A Eurekalert report discusses the topic of PubChem, a database I mentioned last year in a Nature news item.
This time, the issue is more contentious than an announcement of how useful such a database might be as certain toes in the profit-making-not-for-profit sector have been trod on.
According to my good friends Peter Murray-Rust and Henry Rzepa, an XML-based approach to the communication of chemical information in the biomedical literature would prevent the loss of crucial information and facilitate the re-use of data – and would be easily achievable using existing open tools and resources. They have published a commentary article in the Open Access journal BMC Bioinformatics arguing that it is time chemistry followed in the footsteps of bioinformatics and structural biology and moved towards the creation of an open semantic web facilitating access to chemical information.

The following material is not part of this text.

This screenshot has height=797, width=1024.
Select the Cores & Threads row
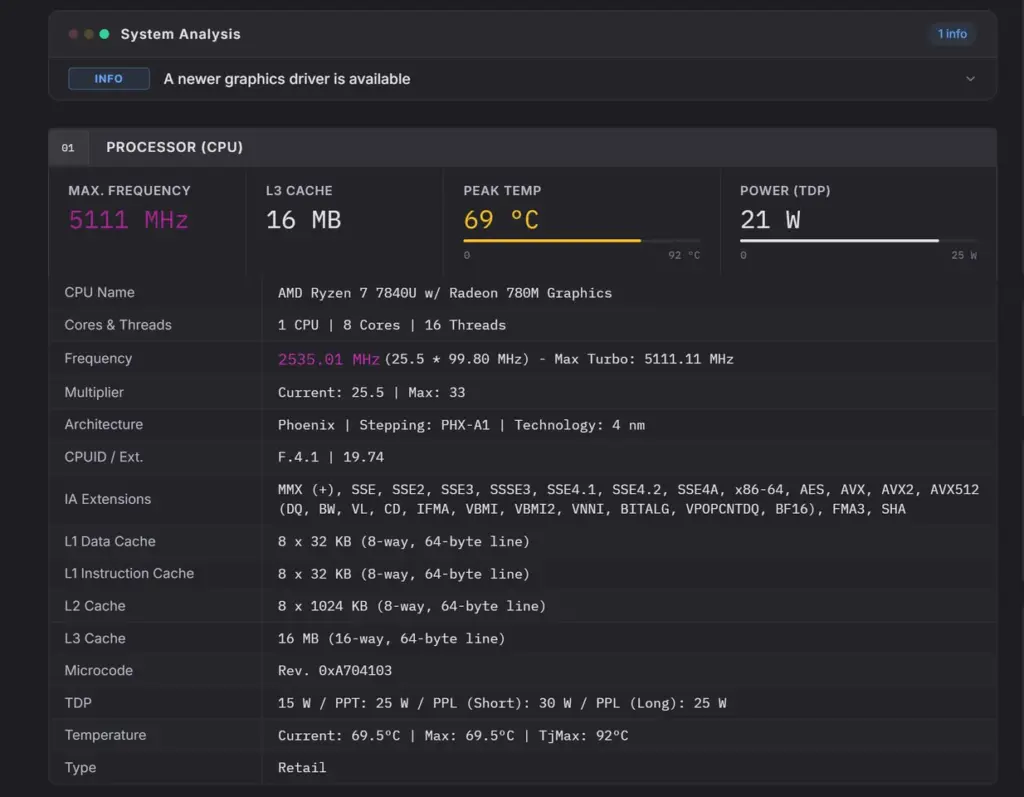[x=522, y=325]
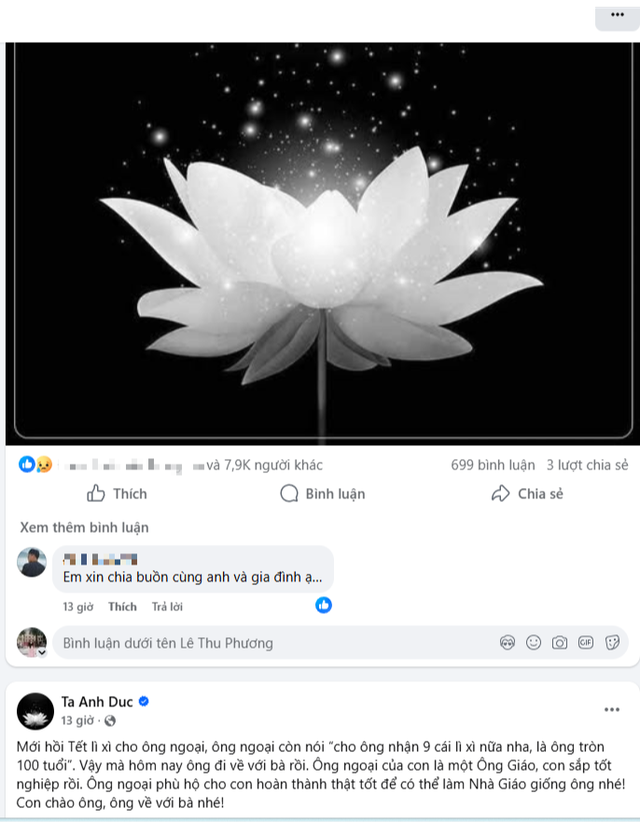Insert a GIF into the comment

(586, 642)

PMR of the University of Cambridge, John Mitchell and Henry Rzepa of Imperial College London argue using three case studies that conventional methods such as cutting-and-pasting chemical information are time-consuming and introduce errors. The authors argue in favour of an open XML architecture linking to connection tables or open databases such as PubChem, to identify chemical compounds mentioned in the biomedical literature. Their article thus provides additional support for open chemical databases like PubChem, which is currently at the centre of a legal battle between the NIH and the American Chemical Society (ACS).
The chemists explain that an open XML-based architecture would provide a cost-effective and user-friendly way to publish chemical information.